Search code examples
powershellexchange-serverexchange-online

How to speed up PowerShell script to pull Get-EXOMailbox and Get-EXOMailboxStatistics info with formating on 18k mailboxes


I'm a beginner PowerShell user and I've written a script to pull specific information about each user's mailbox and archive in my organization, about 18,000 users. Currently it's taking around 24 hours to run. I know it's not efficiently coded and I'm hoping someone can help me find a better way to code it to bring the run time down? Please let me know what techniques could be used to help speed this up.

Param (
    [Parameter(Mandatory=$false)] 
    [string]$OutputPath = 'C:\Temp\Users-ArchiveSize.csv'
)

Connect-ExchangeOnline -UserPrincipalName [email protected]  -ConnectionUri "https://outlook.office365.com/powershell?email=@yourmailaddress"

$result = @()

$Users = Get-Content -Path "C:\Temp\users-Testing.csv"

Measure-Command { foreach($user in $users) {

    $u = Get-EXOMailbox -Identity $user

    If ($u.AutoExpandingArchiveEnabled -eq $true) {
        $autoArchiveEnabled = "True"
    }
    Else {
        $autoArchiveEnabled = "False"
    }

    $displayName = $u.DisplayName
    $primarySmtpAddress = $u.PrimarySmtpAddress

    $data = Get-EXOMailboxStatistics $u.UserPrincipalName -Archive | select TotalItemSize,ItemCount
    $totalSize = $data.TotalItemSize
    $itemCount = $data.ItemCount

    $result += New-Object psobject -Property @{
        'DisplayName' = $displayName;
        'PrimarySMTP' = $primarySmtpAddress;
        'TotalSize' = $totalSize;
        'ItemCount' = $itemCount;
        'AutoExpandEnabled' = $autoArchiveEnabled;
    }
}
}

if ($OutputPath) {
    $result | Export-Csv -Path $OutputPath -NoTypeInformation
}

So far I've tried to isolate the queries against the Exchange database into an array separately, hoping it would be faster than pulling and formatting at the same time, then pulled what I needed out of that array to format and export. I thought it would help but it actually took longer.

I was exploring the start-job with a script block but I wasn't able to get it to work properly. I don't think I understand the concept enough, the csv export was empty.

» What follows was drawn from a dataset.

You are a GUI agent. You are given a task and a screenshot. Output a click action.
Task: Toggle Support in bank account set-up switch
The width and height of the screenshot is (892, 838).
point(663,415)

I was able to see that it was correctly performing "$u = Get-EXOMailbox -Identity $user" but creating the variable "$displayName = $u.DisplayName" didn't work, that variable as well as the other variables were all empty.

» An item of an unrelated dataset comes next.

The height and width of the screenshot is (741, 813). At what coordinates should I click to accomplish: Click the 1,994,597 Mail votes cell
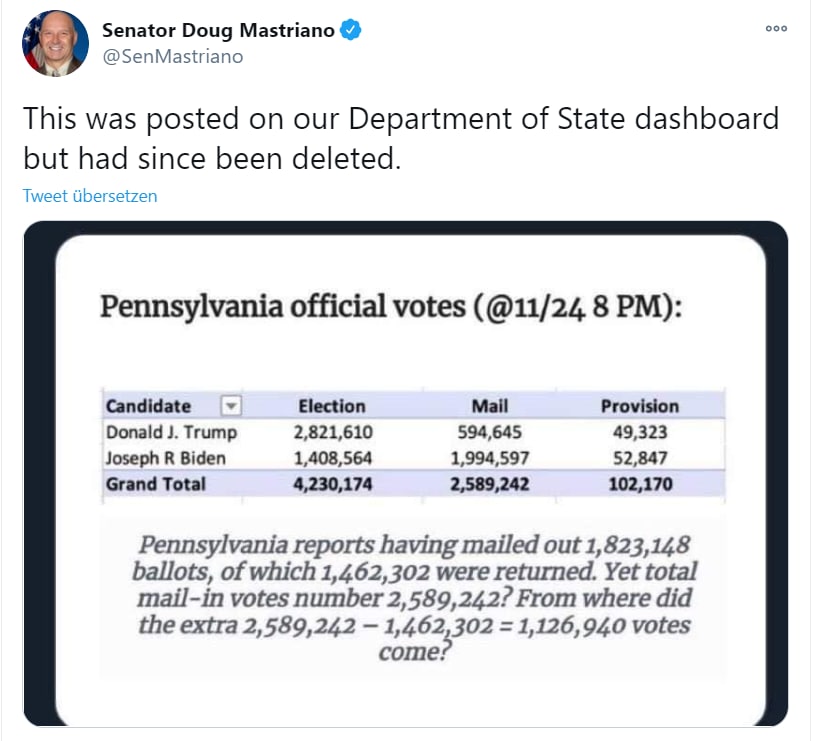click(x=490, y=458)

I was researching and thought running the queries in parallel might be another good option but I'm still trying to see if I can figure out how to do that or even if it's possible.

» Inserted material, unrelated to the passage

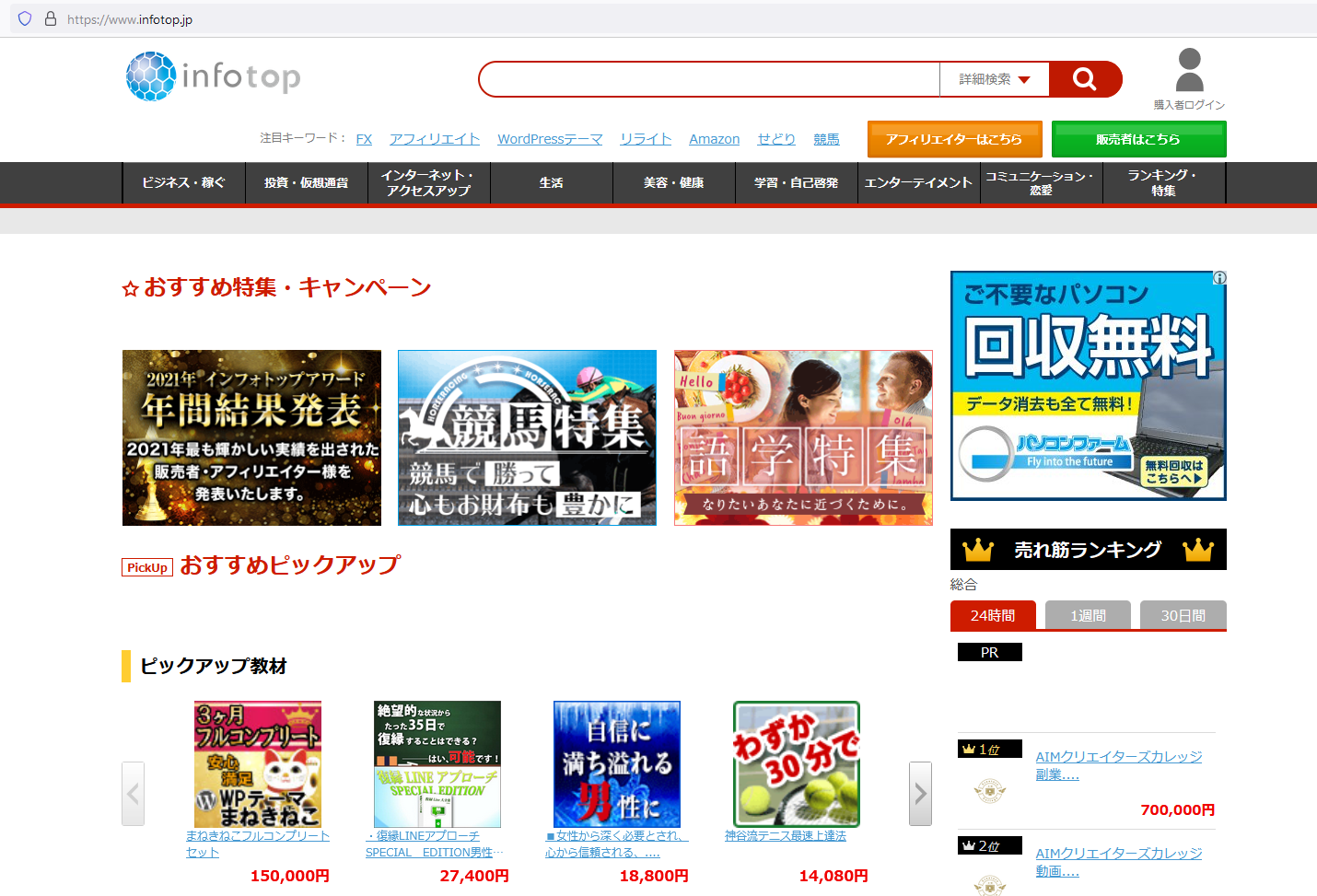Click the search magnifier icon
1317x896 pixels.
click(x=1085, y=79)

I'm still just a beginner in PS and the methods/concepts are very hard to wrap my head around and just dive into, I don't have a lot of programming experience. Any help, even just a direction to go in would really help me out!

Testing:

I've tried the following code:

Param (
   [Parameter(Mandatory = $false)]
   [string]$OutputPath = 'C:\Temp\Users-ArchiveSize.csv'
)

#  Open a connection
Connect-ExchangeOnline -UserPrincipalName [email protected]  -ConnectionUri "https://outlook.office365.com/powershell?email=@yourmailaddress"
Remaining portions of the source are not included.